Good as new - reprocessing single-use devices26 October 2016
There are many challenges to pre-hospital sterilisation methods of medical equipment, from single-use disposable devices to longer-lasting equipment designed to work for years. Kerry Taylor-Smith explores the ongoing debate around reprocessing single-use devices. Association of Medical Device Reprocessors president Daniel Vukelich explains how single-use device reprocessing is a good way of containing costs without risking patient safety.
If a device is designed to be used just once, then that is the end of its life cycle. Or so one might think; in actual fact, many single-use devices (SUDs) are reprocessed and made safe for use again, and again, and again.
SUDs first appeared in the 1980s because of increasing concern regarding the safety of multiple-use devices in terms of infection risk. At the time, no one really thought about their impact on the environment, but with overflowing landfills and soaring costs of healthcare, repurposing them is now considered the responsible thing to do. Some SUDs really are designed for single use and are therefore disposed of; others are just labelled so by the original equipment manufacturer (OEM), leading some healthcare providers to believe that SUDs are only safe for one use. In fact, this is not always the case, and many SUDs can and are remanufactured either by the OEM or by third-party reprocessors. If a single-use instrument has been properly cleaned, tested and considered functional, repackaged and sterilised, then it can –
and should – be reused.
As long as all guidelines have been adhered to, the instrument should be as safe as a brand-new device. Not only is reprocessing SUDs more environmentally friendly, remanufactured devices are cheaper – almost half the price of a new device – and often safer, thanks to strict guidelines imposed on those preparing the devices for reuse.
But many healthcare professionals still have their concerns about reprocessing SUDs, particularly when it comes to safety.
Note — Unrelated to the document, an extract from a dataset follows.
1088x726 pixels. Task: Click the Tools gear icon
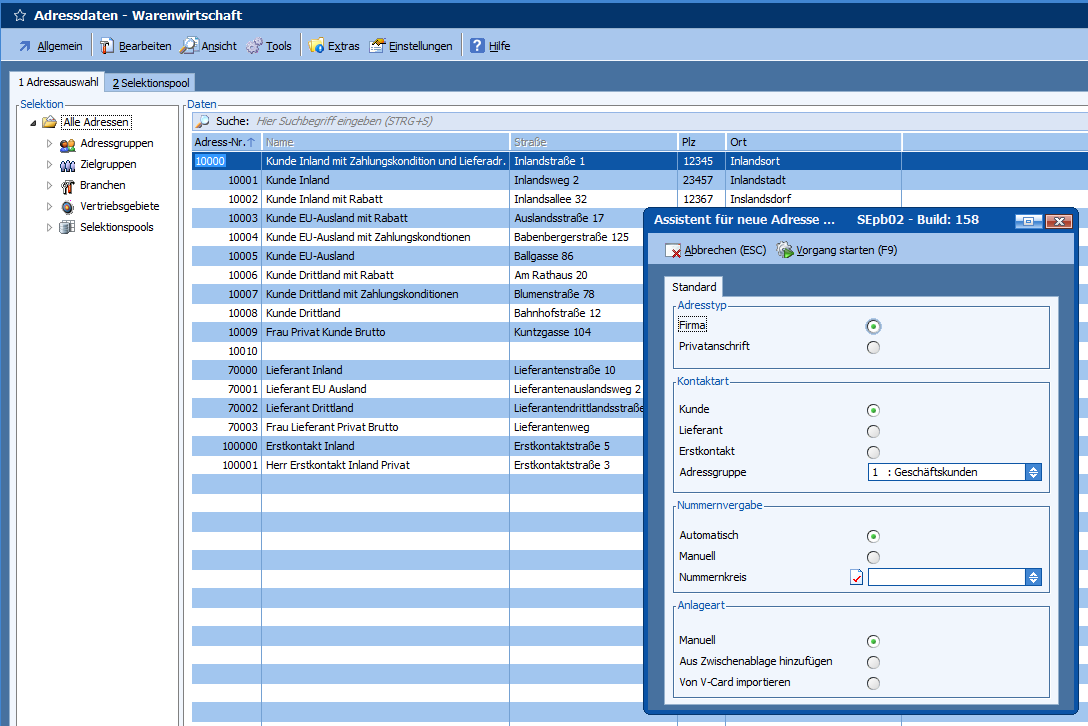click(x=254, y=46)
Reprocessing an SUD may compromise its intended function or alter its characteristics so that it no longer complies with the original manufacturer’s specifications, detractors argue. Or the SUD may not be designed to allow decontamination and resterilisation, thus allowing the potential for cross-infection.
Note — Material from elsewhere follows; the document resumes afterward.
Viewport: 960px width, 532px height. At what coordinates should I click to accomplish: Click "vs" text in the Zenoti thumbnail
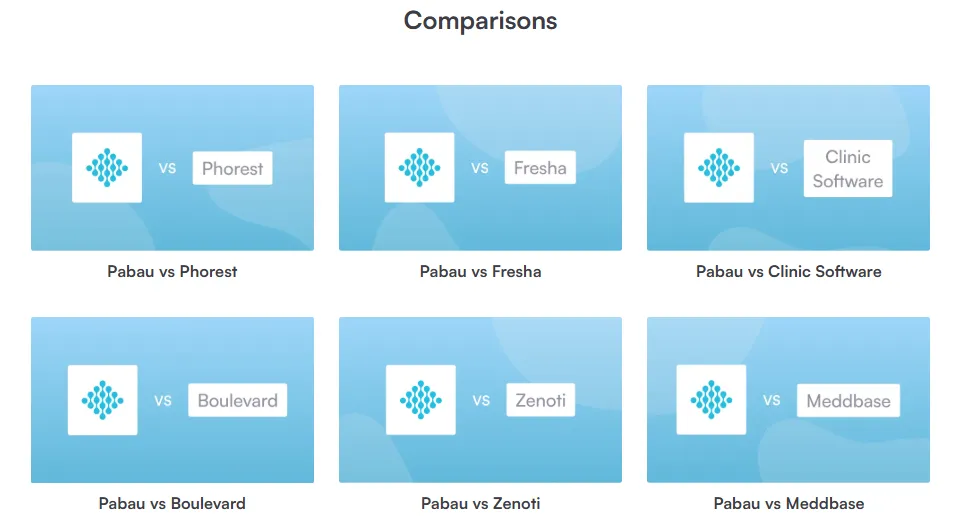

Daniel Vulkelich, president of the Association of Medical Device Reprocessors (AMDR) – which represents the legal and regulatory interests of third-party reprocessors of medical devices labelled for single use, and is dedicated to educating consumers and the healthcare community regarding the safety, legality, and benefits of third-party reprocessing – believes that sceptics are probably unaware of the realities.
“SUD reprocessing is sometimes characterised as debatable but I really think those who raise questions or concerns are just unfamiliar with the facts. Reprocessing medical devices, reusable and single-use, has been happening in hospitals worldwide for as long as there have been such medical devices,” he explains. “Members of AMDR remanufacture SUDs while meeting all the same requirements as any other medical device manufacturer.
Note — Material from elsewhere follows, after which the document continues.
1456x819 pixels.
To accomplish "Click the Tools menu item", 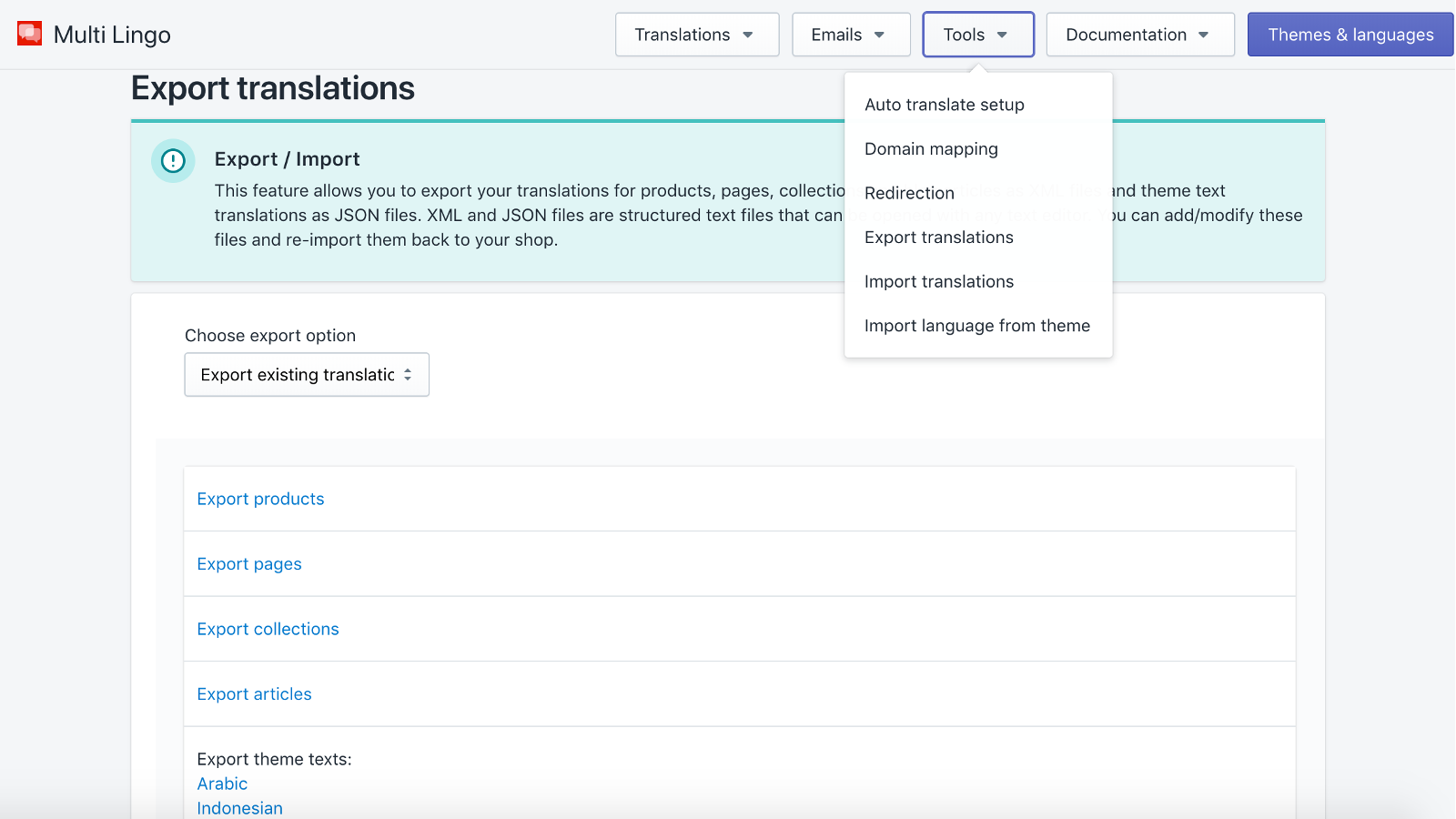I will 977,34.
“The reality is that for most, if not all, of the SUDs that are being remanufactured by AMDR members, no reusable alternatives exist. The pendulum has swung so far to the disposable side in recent decades that the need for commercial SUD remanufacturers has grown.”
According to AMDR, third-party reprocessing offers healthcare providers a way to maintain the highest-quality patient care while also achieving significant cost-savings. Their members have collectively reprocessed tens of millions of devices, saving providers money. Third-party reprocessing also provides a degree of sterility assurance that is at least as high – possibly even higher – as in-hospital reprocessing, as they use commercial sterilisation standards that meet or exceed hospital standards for cleanliness and sterility protocols. Third-party reprocessors often have more capital available than hospitals to invest in state-of-the-art cleaning, sterilisation and testing equipment. They also offer hospitals significant risk-management benefits: hospitals that outsource their reprocessing needs to AMDR member companies effectively free themselves of malpractice costs that could arise in connection with improper reprocessing.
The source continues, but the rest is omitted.